3.1061 archives

Willard McCarty (MCCARTY@vm.epas.utoronto.ca)
Thu, 15 Feb 90 20:17:47 EST

Humanist Discussion Group, Vol. 3, No. 1061. Thursday, 15 Feb 1990.

Date: Wed, 14 Feb 90 21:32:04 -0800
From: edwards%cogsci.Berkeley.EDU@jade.berkeley.edu (Jane Edwards)
Subject: transcripts on computer

[The following query is from someone about to join Humanist. Please post
all replies both to her directly and to Humanist. --W.M.]

Jane Edwards
edwards@ucbcogsc.bitnet )
I am preparing a list of computerized archives of spoken and written language
data and would like to ask your help in making it more complete. Below I
summarize the ones I know about; if you know of others, I would like very
much to hear from you.

The largest archive of language data available on computer medium seems to be
the Oxford Text Archive, which lists about 450 separate collections of written
or spoken language, including those of 4 other archives:
U. of Cambridge, U. of Pisa, U. of Pennsylvania, and Brigham Young U.
Oxford Text Archive email address: archive%vax.ox.ac.uk@ukacrl.earn (BITNET),
archive%vax.ox.ac.uk@ucl.cs.edu (EDU), archive@uk.ac.ox.vax (JANET).
Most of the Oxford holdings are written works (such as literary classics,
and Biblical works), but it also has several well-known spoken language
corpora (described below). Most are in English, but the following languages
are also represented: Arabic, Armenian, Coptic, Danish, Dutch, Finnish,
French, Fufulde, Gaelic, German, Greek, Hebrew, Icelandic, Italian, Kurdish,
Latin, Latvian, Malayan, Mayan, Pali, Portuguese, Provenc\al, Russian,
Sanskrit, Serbo-Croat, Spanish, Swedish, Turkish, and Welsh.

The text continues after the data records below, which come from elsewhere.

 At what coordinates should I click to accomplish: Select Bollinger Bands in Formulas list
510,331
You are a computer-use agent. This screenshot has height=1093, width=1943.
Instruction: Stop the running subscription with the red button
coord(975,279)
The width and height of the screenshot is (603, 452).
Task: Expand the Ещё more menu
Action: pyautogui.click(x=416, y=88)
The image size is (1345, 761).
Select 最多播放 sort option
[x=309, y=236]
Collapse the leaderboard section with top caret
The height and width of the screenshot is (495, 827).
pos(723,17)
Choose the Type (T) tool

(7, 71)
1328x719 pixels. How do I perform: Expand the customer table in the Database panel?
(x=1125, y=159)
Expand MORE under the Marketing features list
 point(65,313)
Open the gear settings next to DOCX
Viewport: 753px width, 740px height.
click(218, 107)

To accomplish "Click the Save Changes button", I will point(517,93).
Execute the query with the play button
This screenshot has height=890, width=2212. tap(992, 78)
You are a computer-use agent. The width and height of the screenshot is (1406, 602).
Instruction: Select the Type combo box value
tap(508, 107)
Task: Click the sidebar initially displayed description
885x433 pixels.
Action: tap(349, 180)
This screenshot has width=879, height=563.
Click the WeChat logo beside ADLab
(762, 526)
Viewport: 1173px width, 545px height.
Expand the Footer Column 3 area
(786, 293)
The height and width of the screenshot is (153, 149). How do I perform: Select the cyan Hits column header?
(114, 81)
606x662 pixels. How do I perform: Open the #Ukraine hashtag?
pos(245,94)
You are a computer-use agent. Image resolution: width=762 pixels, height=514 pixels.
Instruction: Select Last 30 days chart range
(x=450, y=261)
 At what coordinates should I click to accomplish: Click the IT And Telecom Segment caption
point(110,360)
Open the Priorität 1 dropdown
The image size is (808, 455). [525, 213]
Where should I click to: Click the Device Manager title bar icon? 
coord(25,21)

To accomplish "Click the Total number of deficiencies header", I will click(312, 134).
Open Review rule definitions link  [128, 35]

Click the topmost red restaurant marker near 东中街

Of Oxford's WRITTEN ENGLISH corpora, the best known may be the BROWN CORPUS,
composed of 500 written language samples of 2000 words each from a range of
written styles of English printed in 1961 (described in Kucera & Francis,
1967, _Computational analysis of present-day American English_). This corpus
is not currently used widely in Linguistics (though perhaps in Literature, or
the Humanities) because the data are: (a) from written rather than spoken
sources, and (b) 30 years old. The large "Australian Corpus Project"
(described in Kyto, et al. (eds.), 1988, _Corpus linguistics: hard and soft_,
and in the book review in _Language_, 1989, 65(4), 843-848), may provide a
needed updated sampling of a wide range of written (Australian/British)
English, and will include also some spoken English.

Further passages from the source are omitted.